L’anno precedente, 2014, il museo non aveva ottenuto il riconoscimento da parte della Regione Sardegna, previsto dalla Legge Regionale del 2006, complessivamente una buona legge che definiva come obbligatori degli standard formali di alta qualità per tutte le strutture museali che volessero ottenere dei finanziamenti. Credo che il non riconoscimento fosse dipeso soprattutto dall’assenza di personale formalmente qualificato previsto dalla legge. Nel 2015 il Comune di Ales, forse approfittando di questa situazione, su progetto dell’Ufficio Tecnico, che non si era avvalso di nessuna competenza specifica, ottiene dalla RAS un contributo «per il miglioramento degli allestimenti, delle aree di accoglienza e di servizio del Museo». Il progetto, oltre ad interventi d’importanza minore, prevedeva il cambiamento di parti dell’allestimento creato da Cossu e tutto ciò senza che questi, che collaborava fin dalla fondazione come collaboratore scientifico volontario (in realtà lo dirigeva informalmente), venisse minimamente consultato. Il progetto del Comune colpiva al cuore l’allestimento, cercando di eliminare per quanto possibile proprio quelle parti realizzate con materiali (corda in canapa, ferro battuto, legno e cartongesso) che s’integravano, secondo il loro ideatore, con quelli (canna, olivastro, asfodelo, fico d’india) con cui gli alunni di Nando e le loro famiglie avevano costruito a suo tempo la maggior parte dei giocattoli.
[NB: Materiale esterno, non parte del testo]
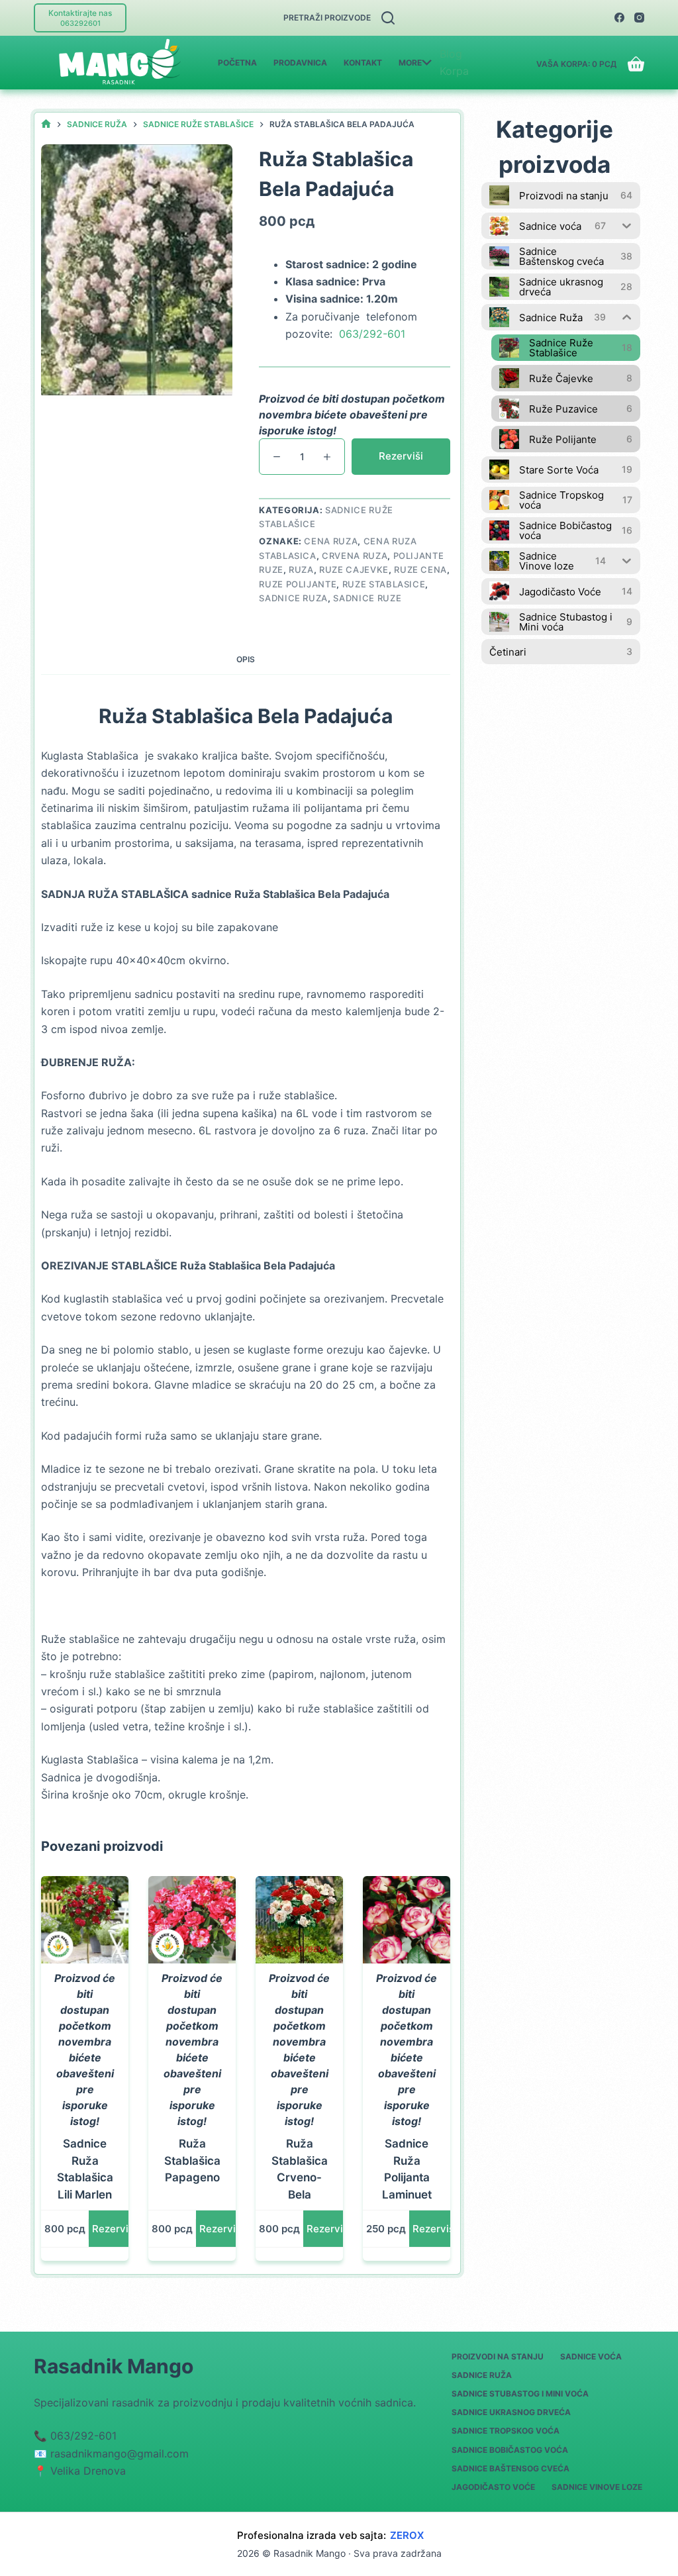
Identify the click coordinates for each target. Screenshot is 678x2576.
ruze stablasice (384, 584)
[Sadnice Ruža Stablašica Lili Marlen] (84, 1919)
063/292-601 (372, 333)
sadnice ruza (293, 598)
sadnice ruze (367, 598)
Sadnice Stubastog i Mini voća (520, 2394)
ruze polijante (297, 584)
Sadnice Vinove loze (597, 2487)
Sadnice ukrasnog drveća (511, 2412)
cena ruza (331, 541)
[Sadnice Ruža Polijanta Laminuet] (406, 1919)
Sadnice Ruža (482, 2375)
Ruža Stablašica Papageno (192, 2160)
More (410, 63)
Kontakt (363, 63)
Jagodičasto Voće (493, 2487)
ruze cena (420, 569)
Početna (237, 63)
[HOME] (46, 124)
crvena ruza (354, 555)
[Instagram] (639, 18)
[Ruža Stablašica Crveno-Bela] (299, 1919)
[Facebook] (619, 18)
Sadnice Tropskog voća (505, 2431)
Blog (451, 53)
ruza (301, 569)
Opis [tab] (245, 659)
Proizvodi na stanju (498, 2356)
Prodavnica (300, 63)
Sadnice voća (591, 2356)
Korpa (454, 70)
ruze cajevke (354, 569)
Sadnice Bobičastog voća (510, 2450)
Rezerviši (401, 456)
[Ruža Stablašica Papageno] (192, 1919)
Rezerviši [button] (114, 2228)
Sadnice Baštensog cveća (510, 2468)
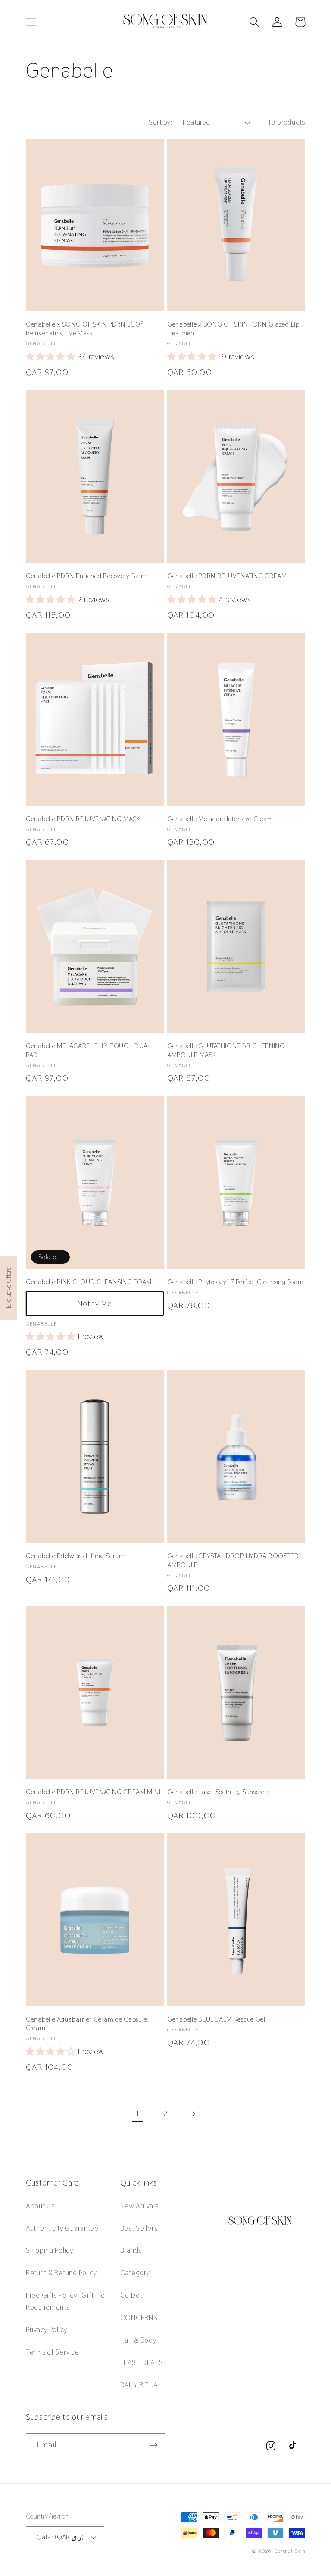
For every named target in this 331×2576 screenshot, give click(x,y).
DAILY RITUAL (141, 2385)
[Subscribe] (153, 2445)
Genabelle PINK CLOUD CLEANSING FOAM (89, 1282)
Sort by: (160, 122)
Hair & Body (138, 2340)
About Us (40, 2206)
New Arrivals (139, 2206)
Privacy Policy (46, 2329)
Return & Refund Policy (61, 2272)
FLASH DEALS (141, 2362)
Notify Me (95, 1303)
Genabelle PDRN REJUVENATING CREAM (227, 576)
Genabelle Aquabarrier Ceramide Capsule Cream (86, 2023)
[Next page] (193, 2114)
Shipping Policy (49, 2250)
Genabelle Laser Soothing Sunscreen (219, 1792)
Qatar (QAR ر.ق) (60, 2536)
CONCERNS (139, 2317)
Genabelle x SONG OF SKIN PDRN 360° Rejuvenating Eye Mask (85, 328)
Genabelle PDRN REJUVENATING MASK (83, 819)
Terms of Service (52, 2352)
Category (135, 2272)
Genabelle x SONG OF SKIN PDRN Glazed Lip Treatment (233, 328)
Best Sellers (139, 2228)
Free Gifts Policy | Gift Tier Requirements (67, 2301)
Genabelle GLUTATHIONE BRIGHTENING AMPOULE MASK (226, 1050)
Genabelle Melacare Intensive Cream (220, 819)
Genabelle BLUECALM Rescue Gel (216, 2019)
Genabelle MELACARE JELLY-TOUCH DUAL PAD (88, 1050)
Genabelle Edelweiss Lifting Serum (75, 1556)
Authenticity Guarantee (62, 2228)
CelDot (131, 2295)
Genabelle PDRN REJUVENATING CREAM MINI (93, 1792)
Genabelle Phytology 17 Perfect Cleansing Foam (235, 1282)
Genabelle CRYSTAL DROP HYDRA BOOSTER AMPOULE (233, 1560)
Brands (131, 2250)
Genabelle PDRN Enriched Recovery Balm (86, 576)
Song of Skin (289, 2551)
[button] (31, 22)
Le volevano sostituire, come afferma un documento del Consorzio Cooperative Sardegna e Natura [3], l’ente affiliato a Lega Coop che gestiva il museo, «con elementi moderni e di tipo commerciale (materiali plastici, alluminio, acciaio) che a nostro parere e di altri illustri soggetti andranno a snaturare la coerenza espositiva del percorso museale». Il gestore «al fine di consentire il mantenimento dell’allestimento originario del Museo del giocattolo tradizionale della Sardegna, ha donato ufficialmente al Comune di Ales tutti gli arredi di sua proprietà, ma l’Amministrazione Comunale ha preferito proseguire nella sua linea non accettando la donazione».
Il conflitto era ormai arrivato a un punto morto, tanto che gli arredi furono offerti gratuitamente «ad altre istituzioni culturali (musei, associazioni, fondazioni) o ad altri soggetti interessati che possano e intendano valorizzarlo senza fini speculativi». Era quasi una provocazione, e non so che esito abbia avuto. Seguirono articoli sui quotidiani, coinvolgimento del sindacato e della Simbdea, sit-in di fronte al museo per difendere non solo l’opera di Nando Cossu, ma anche i posti di lavoro che il museo e la sua gestione avevano creato. Tutto andò avanti fino al 2018 con periodi di chiusura del museo. L’amministrazione era intanto cambiata, ma il conflitto permaneva. Un altro ente vinse l’appalto per la gestione con altro personale e Nando diede le dimissioni definitive da collaboratore scientifico volontario e così fece la guida del museo legata a lui, il quale non accettò il nuovo contratto di lavoro che a suo avviso ridimensionava il suo ruolo oltre che il suo stipendio.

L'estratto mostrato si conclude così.